И опять, как в той школьной уборной, мной овладело знакомое чувство: на секунду померещилось, что в этом скучном, регламентированном, бездушном мире может найтись место для таких изысканных чудес, как шашлык из мамбы или хозяйственный магазин, торгующий свежими осьминогами. Движимый не так давно приобретенной американской привычкой трезво смотреть на вещи, я усомнился в правдивости Рориных слов и предположил, что это наглая выдумка, но он спокойно предложил мне сейчас же туда пойти и все увидеть своими глазами. Я, естественно, отказался и решил ему поверить. Между прочим, фотография хозяйственного не понадобилась — вот же он, виден из окна.

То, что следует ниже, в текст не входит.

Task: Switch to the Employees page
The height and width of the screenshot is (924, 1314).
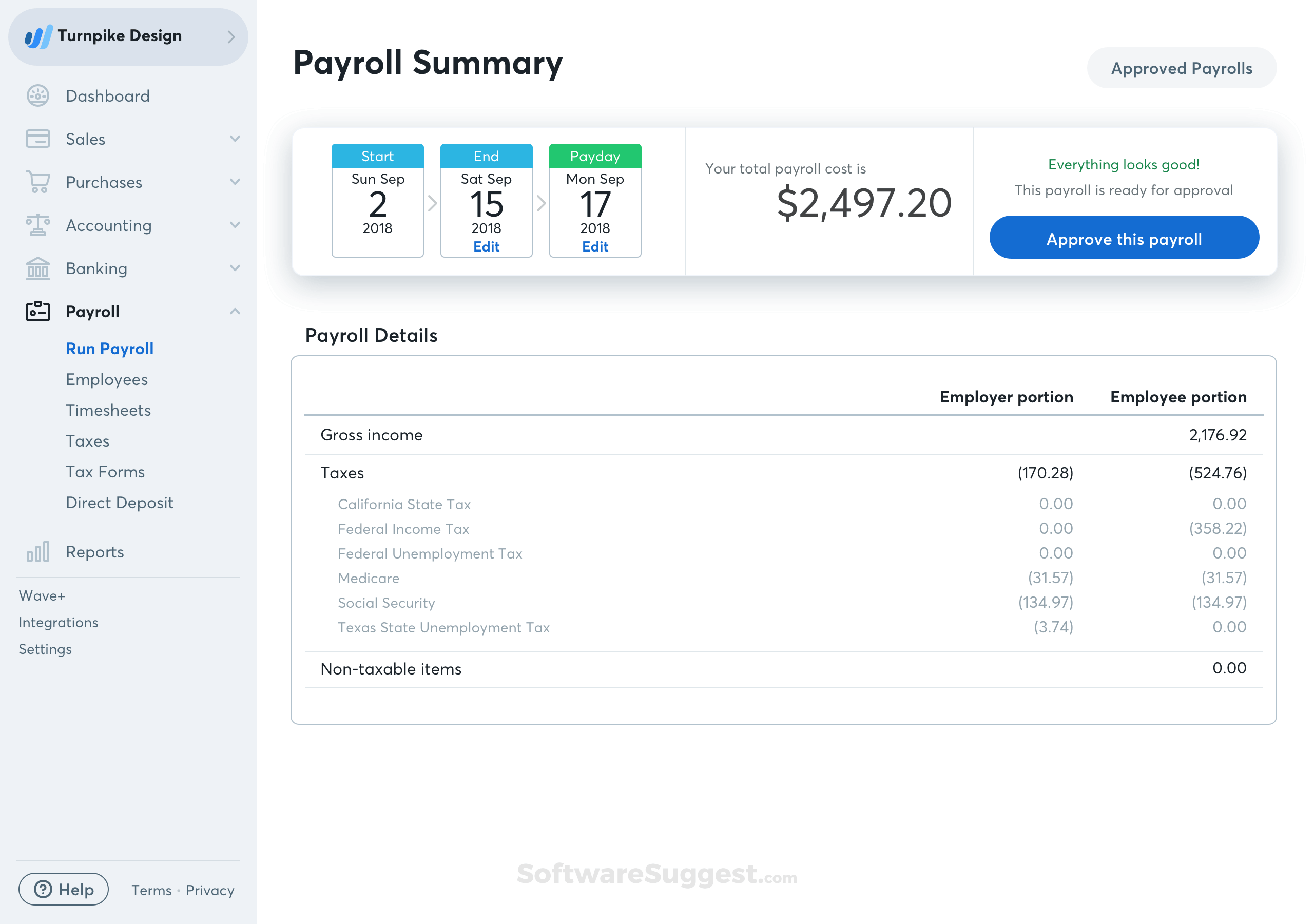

Прибыли чизбургеры во всей своей истекающей жиром красе. Я болтал с набитым ртом; мы бесконечно пили кофе — чашку за чашкой, от долгого сидения у меня даже задница заболела. Я поведал Pope мою историю: что живу в Америке с начала войны, что пробавлялся случайными заработками, пока наконец не подвернулось место учителя английского как иностранного. Затем наступил черед газетной колонки; я написал о судьбах своих учеников, схожих с моей собственной: как они искали работу, как получали индивидуальный номер налогоплательщика, как выбирали квартиру, как получали американское гражданство, как боролись с ностальгией, как учились общаться с американцами и т. д. Колонка имела успех, но много на ней не заработаешь. Читателям понравился мой откровенно-личный стиль и витиеватый английский. Три года назад я женился на американке. Чудесная женщина.

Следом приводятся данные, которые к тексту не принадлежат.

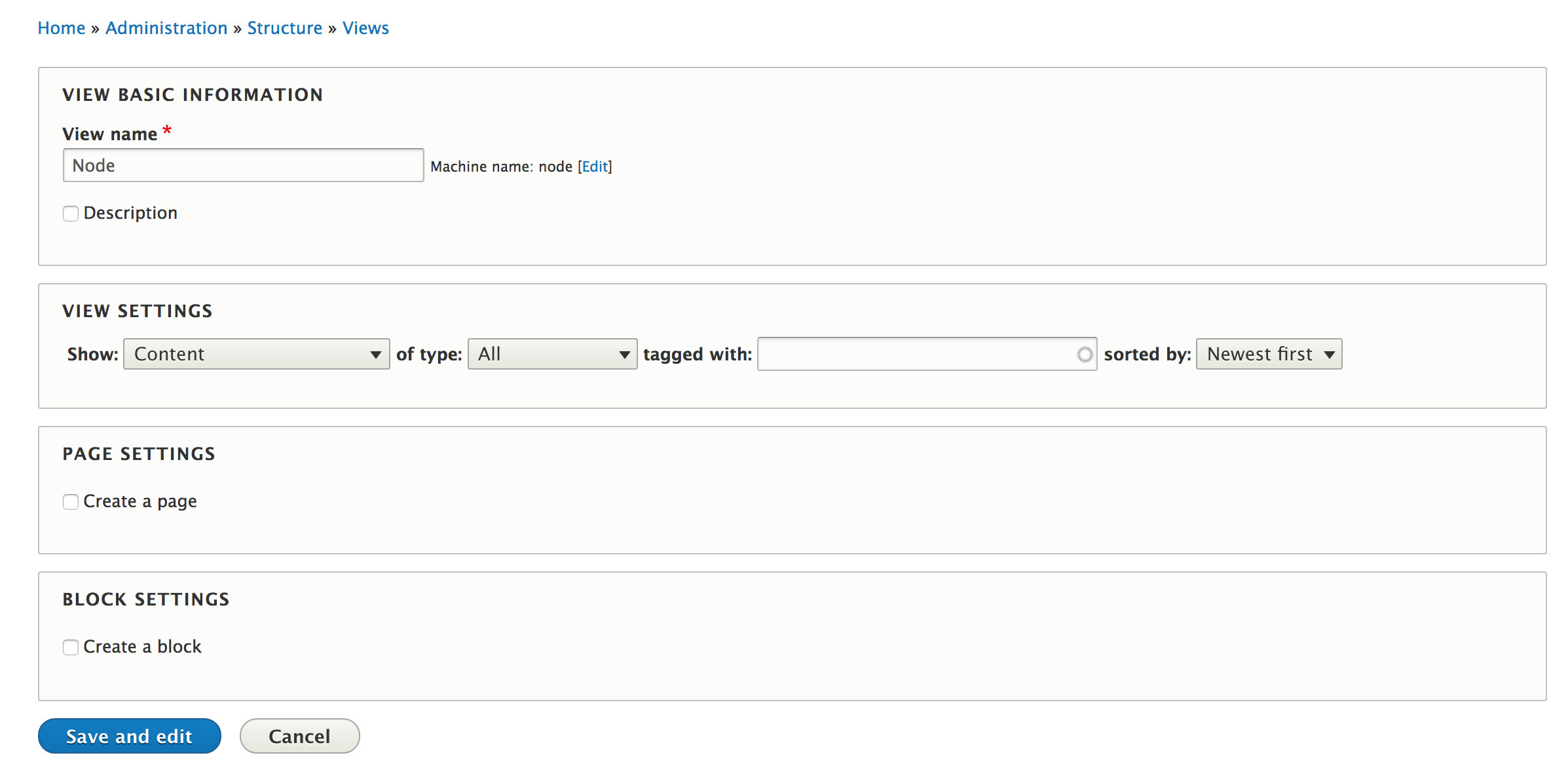
Task: Navigate to the Structure breadcrumb
Action: coord(285,28)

Это была заготовленная речь из тех, что я выдавал в компании незнакомых людей, если кто-нибудь прерывал затянувшееся молчание дурацким вопросом. Их вряд ли интересовали подробности, и потому я никогда не рассказывал, как мы с Мэри познакомились на вечеринке для одиноких в Чикагском художественном институте. Нас свело не знающее государственных границ одиночество. Мы оба прилично напились, уселись на мраморной лестнице и заплетающимися языками трепались о жизни, искусстве и поэзии. Я удивил ее тем, что смог, правда, переврав, процитировать Филипа Ларкина, а потом чуть все не испортил, когда полез обниматься. Она была сильно подшофе, так что легко простила мою фамильярность. Как две заблудшие овечки, мы доплелись до озера с его белыми барашками волн, плюхнулись на песок пляжа, на который выходит Оук-стрит, и сидели там, пока полицейские нас не прогнали. Эту ночь я провел с Мэри. Год спустя, стоя перед захватывающими дух кувшинками Моне, я сделал ей предложение. Мэри была чудо как хороша; я потерял голову; мы оба были одиноки; она ответила согласием. Первого ребенка мы решили назвать Клодом или Клодеттой, либо, как иногда шутили, Клавдием или Клавдией. Готовя ирландское рагу, Мэри всегда надевает фартук с кувшинками. Иногда мне кажется, что все это мне только померещилось.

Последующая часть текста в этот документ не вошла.